No, we’ll never be like them…
We arrive at Scampi, our friends’ home near the beach. When we pull up to the house, we’re greeted by Mama and Papa, holding bright-eyed Baby 3. Babies 1 and 2 run outside to greet us, in a dust storm of blonde hair, blue eyes, joyous shrieks, and general excitement at receiving visitors. Papa is happy to see F, to increase the testosterone-to-estrogen ratio in the house, and Mama is happy to chitchat with me in English. Fresh beverages fizz and glasses clink to herald our arrival. We catch up with our friends while Baby 3 coos and giggles, and Babies 1 and 2 twitter about in a show-and-tell flurry of sparkly princess stickers and bold finger paintings.
Dinnertime approaches, and our tummies growl. The men stride into the backyard to start the fire for our barbecue.
I hold a hand to my empty stomach and look out at F.
Someday, we know there’ll be something more in here.
Walking through the vineyards on my way to the train station, my carrier pigeon buddy arrives to escort me to the station. He coo-coos alongside me until we reach the threshold between nature and civilization. There, his red beady eyes wink me a “Good luck.” Thanks, pal.
Arriving in town, it’s one of those days where I want to say “Fuck my job.” What am I, some kind of language workhorse? I resent the fact that the corporate masters own my time, even if it’s just 5 hours today.
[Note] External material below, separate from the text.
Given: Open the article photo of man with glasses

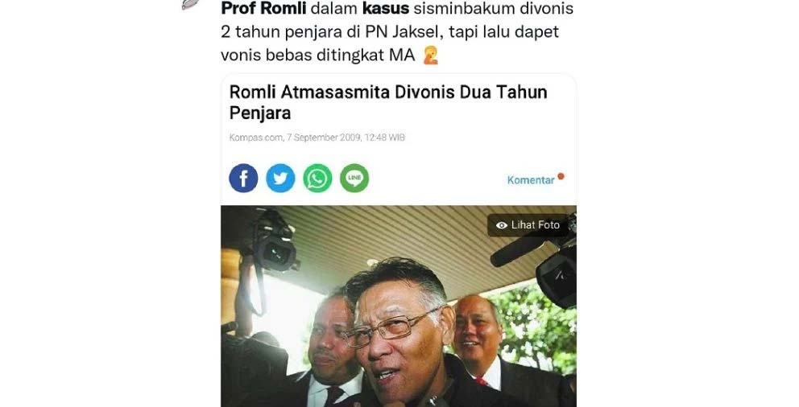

That’s 5 hours off my dreaming time.
All the same, I’m in town, and at least for now, I am indebted to my corporate masters. Unseasonably cold winds tug at my coattails, and my head is pounding for an unknown reason.
I tiptoe erratically around the sidewalk, studded with trampled bits of dog shit. No way am I getting my red leather boots dirty. The cold air invades my nostrils and freezes my brain, aggravating my headache. The fragrance of the first spring cherry blossoms irritates me even more.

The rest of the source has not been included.